** Data supplied follows **

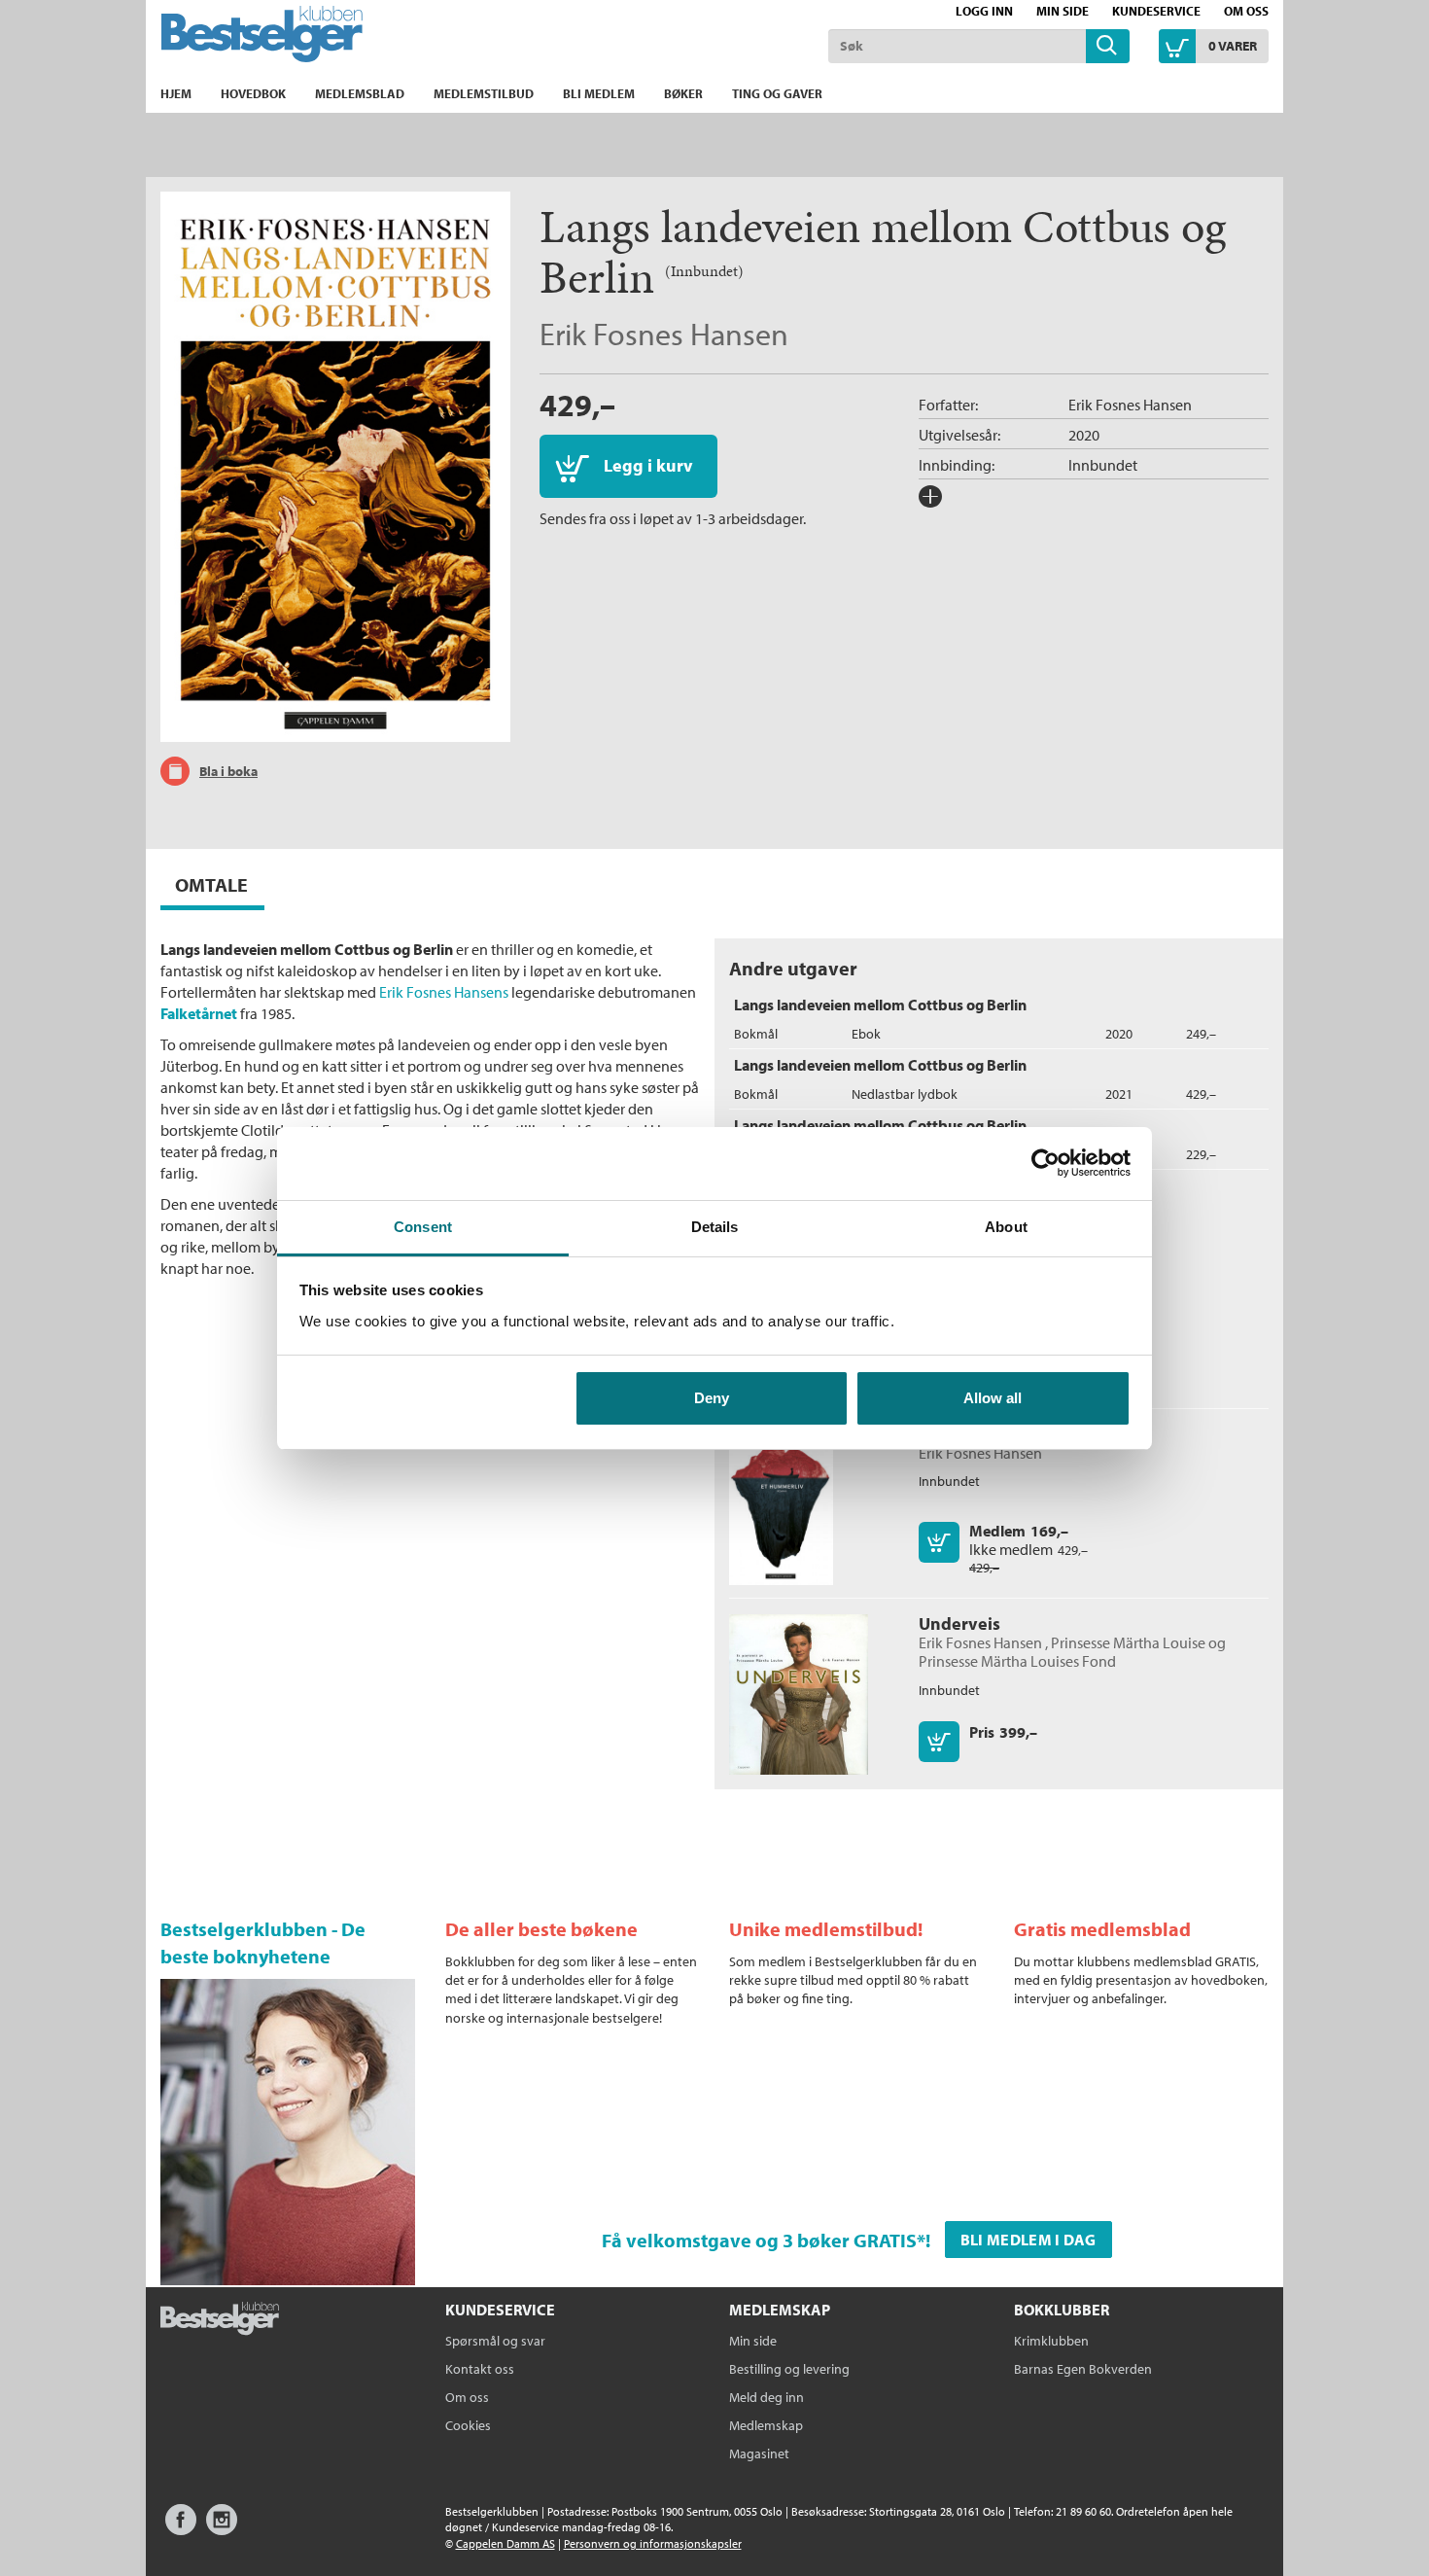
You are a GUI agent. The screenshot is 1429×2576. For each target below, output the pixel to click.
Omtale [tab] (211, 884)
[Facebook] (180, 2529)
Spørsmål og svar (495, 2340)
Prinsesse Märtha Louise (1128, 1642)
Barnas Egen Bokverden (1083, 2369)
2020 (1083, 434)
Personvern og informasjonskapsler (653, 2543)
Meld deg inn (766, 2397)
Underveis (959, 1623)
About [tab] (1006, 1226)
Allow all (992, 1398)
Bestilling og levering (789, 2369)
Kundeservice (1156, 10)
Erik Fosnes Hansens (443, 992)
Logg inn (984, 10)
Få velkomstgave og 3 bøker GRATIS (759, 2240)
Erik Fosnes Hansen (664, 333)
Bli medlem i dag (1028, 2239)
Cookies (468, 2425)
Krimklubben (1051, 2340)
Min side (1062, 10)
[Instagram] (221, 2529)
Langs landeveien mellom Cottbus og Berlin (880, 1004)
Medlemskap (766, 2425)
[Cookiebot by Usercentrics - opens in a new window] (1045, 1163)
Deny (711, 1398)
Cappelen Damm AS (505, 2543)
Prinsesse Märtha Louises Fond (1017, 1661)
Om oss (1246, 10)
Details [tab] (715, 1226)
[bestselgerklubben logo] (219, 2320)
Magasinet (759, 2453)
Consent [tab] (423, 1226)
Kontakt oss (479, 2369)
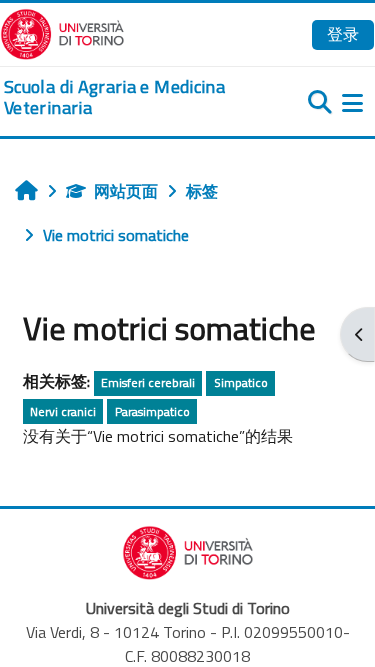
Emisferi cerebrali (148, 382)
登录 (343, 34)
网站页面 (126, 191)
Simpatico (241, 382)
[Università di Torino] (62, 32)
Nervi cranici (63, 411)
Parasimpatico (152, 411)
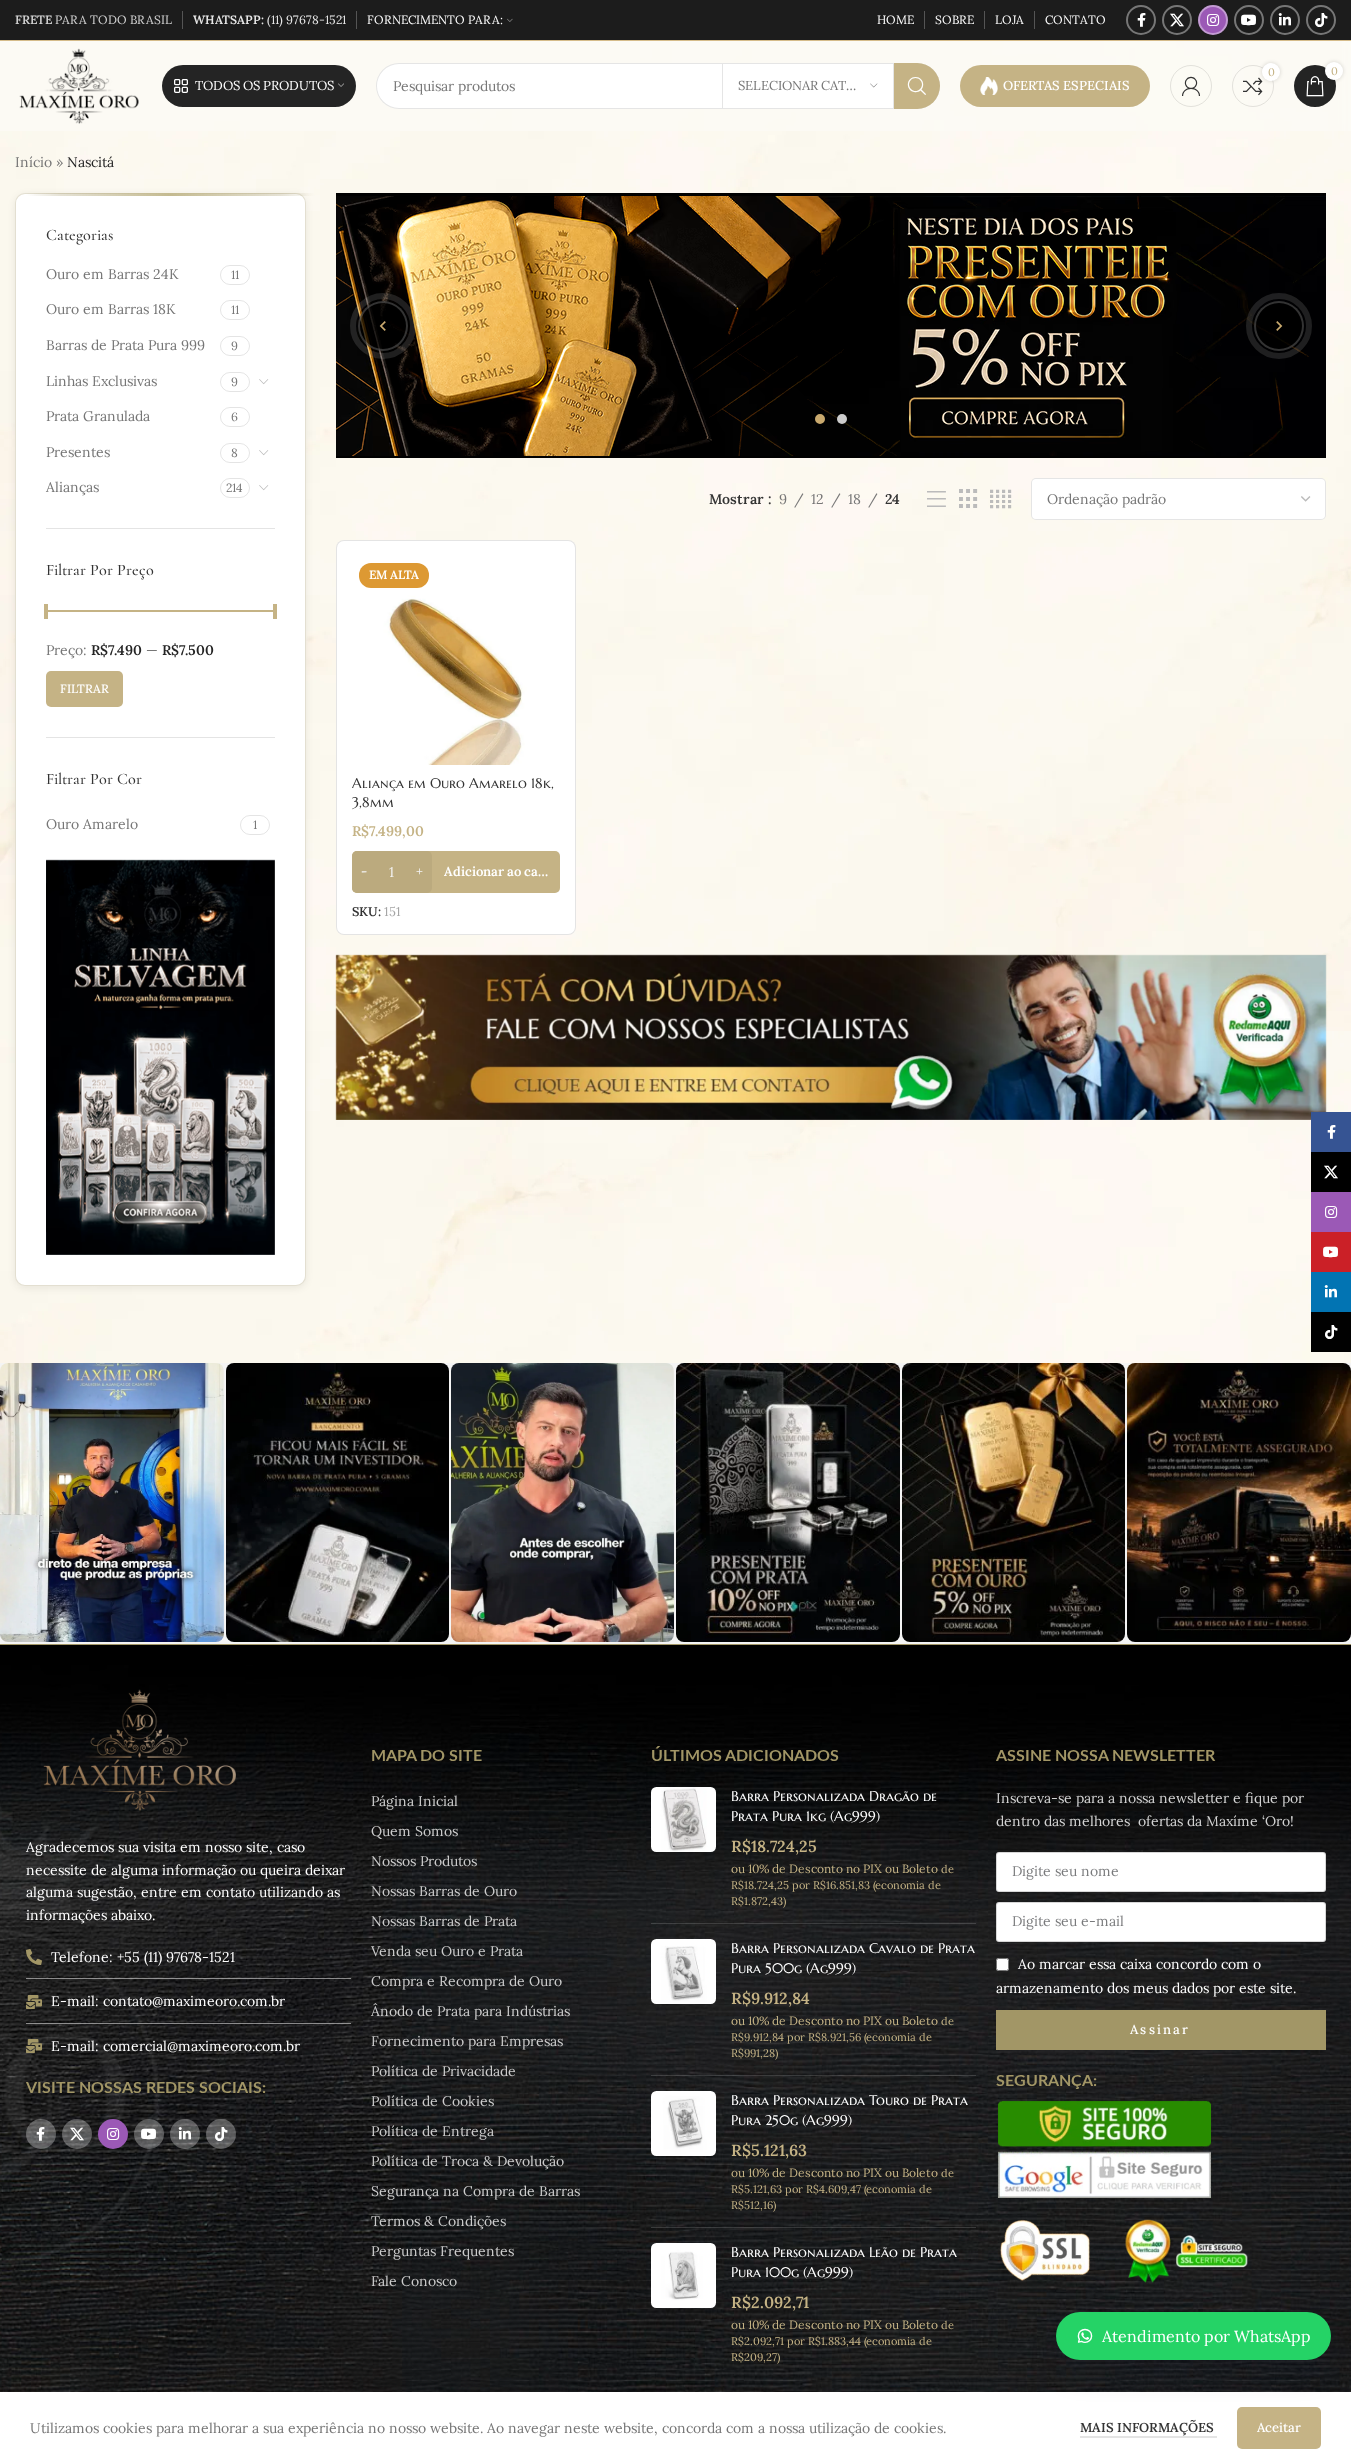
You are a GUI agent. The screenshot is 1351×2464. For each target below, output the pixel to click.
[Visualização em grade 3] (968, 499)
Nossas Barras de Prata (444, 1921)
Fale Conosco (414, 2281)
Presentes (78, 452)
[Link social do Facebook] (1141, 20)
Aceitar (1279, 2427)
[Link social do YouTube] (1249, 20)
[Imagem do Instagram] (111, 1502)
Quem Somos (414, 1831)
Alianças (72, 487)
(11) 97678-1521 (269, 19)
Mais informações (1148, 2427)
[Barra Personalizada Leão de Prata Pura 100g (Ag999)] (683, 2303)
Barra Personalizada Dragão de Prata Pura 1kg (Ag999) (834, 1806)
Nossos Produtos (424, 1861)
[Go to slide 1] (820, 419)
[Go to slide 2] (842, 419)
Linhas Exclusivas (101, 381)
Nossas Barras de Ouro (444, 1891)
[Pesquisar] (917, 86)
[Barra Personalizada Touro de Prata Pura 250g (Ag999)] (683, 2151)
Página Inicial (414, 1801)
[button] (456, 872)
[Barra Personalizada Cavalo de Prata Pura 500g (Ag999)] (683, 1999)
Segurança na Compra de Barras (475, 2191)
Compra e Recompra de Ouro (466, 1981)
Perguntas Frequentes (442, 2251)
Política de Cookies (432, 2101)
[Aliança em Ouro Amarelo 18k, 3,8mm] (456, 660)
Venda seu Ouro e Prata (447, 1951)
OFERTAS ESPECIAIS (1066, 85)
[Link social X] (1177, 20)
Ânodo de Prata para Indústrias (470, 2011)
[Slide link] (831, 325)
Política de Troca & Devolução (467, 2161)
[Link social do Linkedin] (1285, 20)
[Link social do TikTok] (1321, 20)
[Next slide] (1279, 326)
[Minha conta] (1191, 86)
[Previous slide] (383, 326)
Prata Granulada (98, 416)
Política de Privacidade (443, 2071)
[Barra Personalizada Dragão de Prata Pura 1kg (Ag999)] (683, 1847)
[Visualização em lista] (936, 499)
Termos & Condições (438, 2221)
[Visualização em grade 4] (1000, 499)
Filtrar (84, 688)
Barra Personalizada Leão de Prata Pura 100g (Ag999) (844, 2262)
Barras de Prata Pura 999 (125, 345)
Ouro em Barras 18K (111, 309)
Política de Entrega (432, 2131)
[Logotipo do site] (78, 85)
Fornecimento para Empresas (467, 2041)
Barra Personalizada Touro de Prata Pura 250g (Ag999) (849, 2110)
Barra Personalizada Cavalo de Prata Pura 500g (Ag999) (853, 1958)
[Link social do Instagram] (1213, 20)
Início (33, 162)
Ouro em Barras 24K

** End of Data supplied **

Task statement: Give the entries above again in full and exactly, but not the pictures.

Result of this exercise:
You are a GUI agent. The screenshot is 1429×2576. For each target below, output the pixel to click.
Omtale [tab] (211, 884)
[Facebook] (180, 2529)
Spørsmål og svar (495, 2340)
Prinsesse Märtha Louise (1128, 1642)
Barnas Egen Bokverden (1083, 2369)
2020 (1083, 434)
Personvern og informasjonskapsler (653, 2543)
Meld deg inn (766, 2397)
Underveis (959, 1623)
About [tab] (1006, 1226)
Allow all (992, 1398)
Bestilling og levering (789, 2369)
Kundeservice (1156, 10)
Erik Fosnes Hansens (443, 992)
Logg inn (984, 10)
Få velkomstgave og 3 bøker GRATIS (759, 2240)
Erik Fosnes Hansen (664, 333)
Bli medlem i dag (1028, 2239)
Cookies (468, 2425)
Krimklubben (1051, 2340)
Min side (1062, 10)
[Instagram] (221, 2529)
Langs landeveien mellom Cottbus og Berlin (880, 1004)
Medlemskap (766, 2425)
[Cookiebot by Usercentrics - opens in a new window] (1045, 1163)
Deny (711, 1398)
Cappelen Damm AS (505, 2543)
Prinsesse Märtha Louises Fond (1017, 1661)
Om oss (1246, 10)
Details [tab] (715, 1226)
[bestselgerklubben logo] (219, 2320)
Magasinet (759, 2453)
Consent [tab] (423, 1226)
Kontakt oss (479, 2369)
Emisferi cerebrali (148, 382)
登录 (343, 34)
网站页面 (126, 191)
Simpatico (241, 382)
[Università di Torino] (62, 32)
Nervi cranici (63, 411)
Parasimpatico (152, 411)
You are a GUI agent. The screenshot is 1351×2464. For each target below, output the pixel to click.
[Visualização em grade 3] (968, 499)
Nossas Barras de Prata (444, 1921)
Fale Conosco (414, 2281)
Presentes (78, 452)
[Link social do Facebook] (1141, 20)
Aceitar (1279, 2427)
[Link social do YouTube] (1249, 20)
[Imagem do Instagram] (111, 1502)
Quem Somos (414, 1831)
Alianças (72, 487)
(11) 97678-1521 (269, 19)
Mais informações (1148, 2427)
[Barra Personalizada Leão de Prata Pura 100g (Ag999)] (683, 2303)
Barra Personalizada Dragão de Prata Pura 1kg (Ag999) (834, 1806)
Nossos Produtos (424, 1861)
[Go to slide 1] (820, 419)
[Go to slide 2] (842, 419)
Linhas Exclusivas (101, 381)
Nossas Barras de Ouro (444, 1891)
[Pesquisar] (917, 86)
[Barra Personalizada Touro de Prata Pura 250g (Ag999)] (683, 2151)
Página Inicial (414, 1801)
[button] (456, 872)
[Barra Personalizada Cavalo de Prata Pura 500g (Ag999)] (683, 1999)
Segurança na Compra de Barras (475, 2191)
Compra e Recompra de Ouro (466, 1981)
Perguntas Frequentes (442, 2251)
Política de Cookies (432, 2101)
[Aliança em Ouro Amarelo 18k, 3,8mm] (456, 660)
Venda seu Ouro e Prata (447, 1951)
OFERTAS ESPECIAIS (1066, 85)
[Link social X] (1177, 20)
Ânodo de Prata para Indústrias (470, 2011)
[Slide link] (831, 325)
Política de Troca & Devolução (467, 2161)
[Link social do Linkedin] (1285, 20)
[Link social do TikTok] (1321, 20)
[Next slide] (1279, 326)
[Minha conta] (1191, 86)
[Previous slide] (383, 326)
Prata Granulada (98, 416)
Política de Privacidade (443, 2071)
[Barra Personalizada Dragão de Prata Pura 1kg (Ag999)] (683, 1847)
[Visualização em lista] (936, 499)
Termos & Condições (438, 2221)
[Visualização em grade 4] (1000, 499)
Filtrar (84, 688)
Barra Personalizada Leão de Prata Pura 100g (Ag999) (844, 2262)
Barras de Prata Pura 999 (125, 345)
Ouro em Barras 18K (111, 309)
Política de Entrega (432, 2131)
[Logotipo do site] (78, 85)
Fornecimento para Empresas (467, 2041)
Barra Personalizada Touro de Prata Pura 250g (Ag999) (849, 2110)
Barra Personalizada Cavalo de Prata Pura 500g (Ag999) (853, 1958)
[Link social do Instagram] (1213, 20)
Início (33, 162)
Ouro em Barras 24K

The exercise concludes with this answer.